PDF (via the pdf() driver) is the best choice: because PDF viewers are ubiquitous these days, your graphic can easily be viewed on Windows, MacOS and Linux machines. It's also easy to create a high-quality printout of a PDF file on almost any printer.

PDF is also the best choice whenever you want to send the graph as a file via email, and the recipient needs the best quality possible.

3. For Web display, use PNG

PDF files aren't conveniently embedded in Web pages, so you'll need to use a pixel-based format instead. GIF was the most popular format for many years, but it has several limitations (not least, graphs using many colors -- like image plots -- might not look correct in GIF format). These days, the best choice is the PNG format, generated by the png() driver. Most browsers these days can display PNG graphics without trouble.

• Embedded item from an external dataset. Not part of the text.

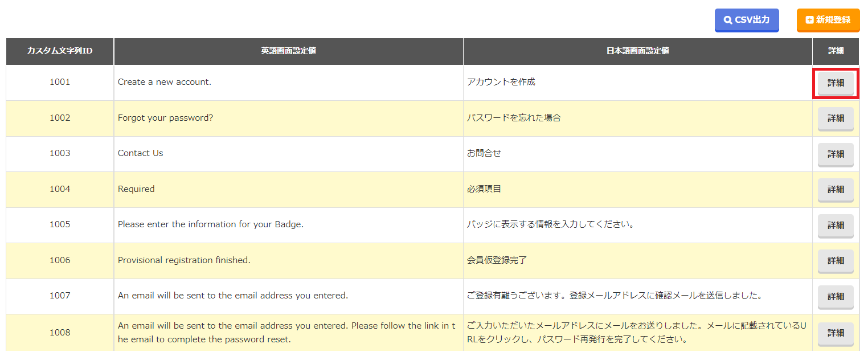Image resolution: width=868 pixels, height=352 pixels.
Task: Open 詳細 for the Contact Us row
Action: pyautogui.click(x=836, y=154)
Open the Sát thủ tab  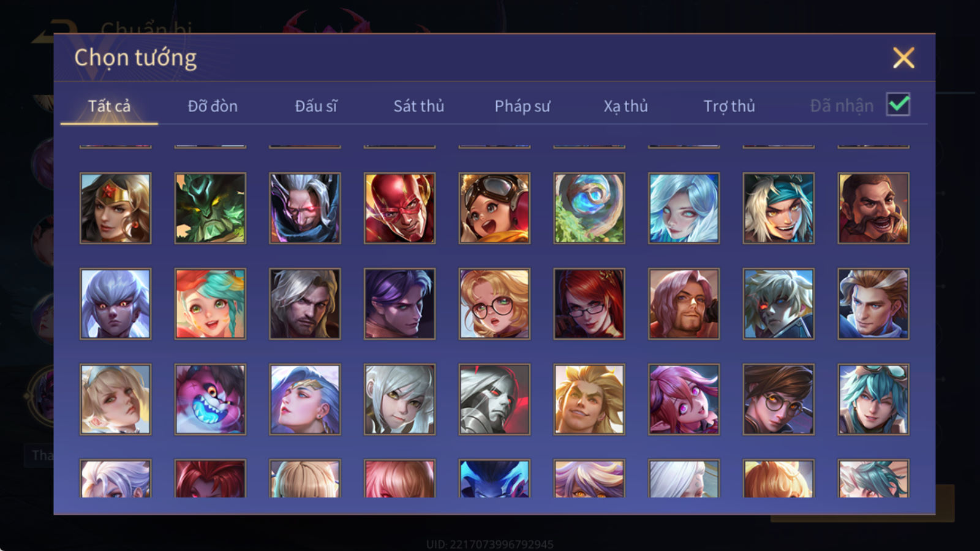tap(419, 106)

The main choice you need to make when using png() is the dimensions of the graphic in pixels. (This is specified with the width= and height= arguments to png). The choice of the X dimension is the most important: ideally, you want the whole graph to fit on the screen at once, and you definitely don't want the viewer to have to scroll horizontally to see your whole graph in all its beauty.

Almost every display is more than 800 pixels wide these days, so width=800 is a good choice for a full-screen graphic. If your graph needs to fit into a column (for a blog-entry, say), you might want to cut that down to 400 pixels. Choose the Y dimension based on your desired aspect ratio (see #6, below) -- for most purposes I find choosing a slightly smaller Y-dimension (about 85-90% of X) works well.

If you're not sure in advance how large the graphic will be on the Web page, a simple trick is to create it at high resolution (more than 1200 pixels in either direction), and use the height= OR width= options (but not both, to preserve aspect ratio) for the img tag in HTML to shrink it down to size. This can make your page slower to load than necessary, but most browsers these days are good at preserving image quality when resizing images. (See #5 for some caveats when generating high-resolution PNG files.)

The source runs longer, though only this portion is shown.